Scalia ignored an abundance of evidence that proves African Americans have successfully competed at the nation's elite universities. He graduated from Harvard Law School in 1960 after completing his undergraduate study at Georgetown University in Washington, D.C.

W.E. B. DuBois, one of the nation's most distinguished scholars, earned his doctorate from Harvard University in 1895. That same year, William Monroe Trotter, the future crusading editor of the Boston Guardian, was awarded a Phi Beta Kappa key while earning his Bachelor's degree magna cum laude from Harvard. They were proving they didn't need to go to a "lesser" school more than a half-century before Scalia arrived in Cambridge, Mass. to enroll in law school.

More recently, both the president and the first lady, earned degrees from Harvard Law School after earning undergraduate degrees at Ivy League universities.

Congressman John Lewis (D-Ga.) described Scalia's comments as troubling.
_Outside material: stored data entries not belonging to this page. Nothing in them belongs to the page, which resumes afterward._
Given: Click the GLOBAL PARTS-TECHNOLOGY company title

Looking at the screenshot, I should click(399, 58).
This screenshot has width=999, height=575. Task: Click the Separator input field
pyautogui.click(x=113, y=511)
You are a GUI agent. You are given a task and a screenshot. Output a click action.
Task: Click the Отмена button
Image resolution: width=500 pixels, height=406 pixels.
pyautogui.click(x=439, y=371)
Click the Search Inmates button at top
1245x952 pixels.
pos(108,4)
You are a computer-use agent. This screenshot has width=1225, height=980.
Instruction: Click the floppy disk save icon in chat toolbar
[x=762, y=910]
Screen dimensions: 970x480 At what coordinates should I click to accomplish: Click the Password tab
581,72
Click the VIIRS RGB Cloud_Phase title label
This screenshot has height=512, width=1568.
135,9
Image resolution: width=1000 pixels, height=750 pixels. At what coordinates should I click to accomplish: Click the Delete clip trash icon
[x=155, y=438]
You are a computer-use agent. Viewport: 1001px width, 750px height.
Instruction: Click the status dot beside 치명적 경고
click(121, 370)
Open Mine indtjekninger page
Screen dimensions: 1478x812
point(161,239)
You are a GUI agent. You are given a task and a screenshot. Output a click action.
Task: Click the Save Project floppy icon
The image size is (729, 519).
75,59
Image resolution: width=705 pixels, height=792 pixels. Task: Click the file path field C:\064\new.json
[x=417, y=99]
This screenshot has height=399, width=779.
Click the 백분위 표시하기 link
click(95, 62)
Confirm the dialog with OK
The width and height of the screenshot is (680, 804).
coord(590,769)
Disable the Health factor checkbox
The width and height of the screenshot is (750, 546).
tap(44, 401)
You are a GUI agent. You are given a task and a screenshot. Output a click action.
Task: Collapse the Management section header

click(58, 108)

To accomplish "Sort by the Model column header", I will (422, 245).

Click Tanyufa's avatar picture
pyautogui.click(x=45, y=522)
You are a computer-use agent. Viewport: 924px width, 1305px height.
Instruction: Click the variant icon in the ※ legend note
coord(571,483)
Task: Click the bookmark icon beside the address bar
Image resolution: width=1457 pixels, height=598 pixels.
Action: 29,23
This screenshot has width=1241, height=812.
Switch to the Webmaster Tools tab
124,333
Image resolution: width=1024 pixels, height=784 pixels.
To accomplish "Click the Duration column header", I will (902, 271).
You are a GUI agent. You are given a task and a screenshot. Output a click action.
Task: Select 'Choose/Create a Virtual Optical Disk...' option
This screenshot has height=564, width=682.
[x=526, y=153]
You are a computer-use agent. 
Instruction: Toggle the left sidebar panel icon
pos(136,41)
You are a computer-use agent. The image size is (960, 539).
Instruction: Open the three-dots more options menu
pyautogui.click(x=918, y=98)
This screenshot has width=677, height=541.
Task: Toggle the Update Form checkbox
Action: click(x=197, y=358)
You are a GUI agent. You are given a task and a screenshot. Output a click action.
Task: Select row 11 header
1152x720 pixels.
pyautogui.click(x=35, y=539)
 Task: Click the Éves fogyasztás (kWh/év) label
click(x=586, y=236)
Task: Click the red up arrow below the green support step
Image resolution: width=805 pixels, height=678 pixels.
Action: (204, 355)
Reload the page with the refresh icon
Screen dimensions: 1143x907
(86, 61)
"I was shocked and amazed by Justice Antonin Scalia's comments in the Fisher v. University of Texas case yesterday. His suggestion that African Americans would fare better at schools that are 'less advanced' or on a 'slow-track' remind me of the kind of prejudice that led to separate and unequal school systems - a policy the Supreme Court declared unconstitutional decades ago," Lewis said.

"Justice Scalia is supposed to be very well read, but he seems to have neglected study in African American history. Is he aware that the current head of the Hayden Planetarium in New York City, the noted astrophysicist Neil de Grasse Tyson, graduated from the University of Texas in 1983, before affirmative action was struck down?

"Does he know the story of Henry Sampson, the nuclear engineer, whose invention of the gamma-electric cell made the cell phone possible? He graduated from the University of Illinois in 1965 when affirmative action was likely in place. Dr. Charles Drew, the founder of the modern-day blood bank, attended Amherst on a football scholarship in the 1930s, and his medical innovations helped saved the lives of front line soldiers in World War II and are still saving lives today.

"These are only three of a host of examples which prove African Americans can not only compete in the best schools in the nation, even in applied sciences, but they can excel and even surpass some of their classmates and colleagues, if given a fair opportunity."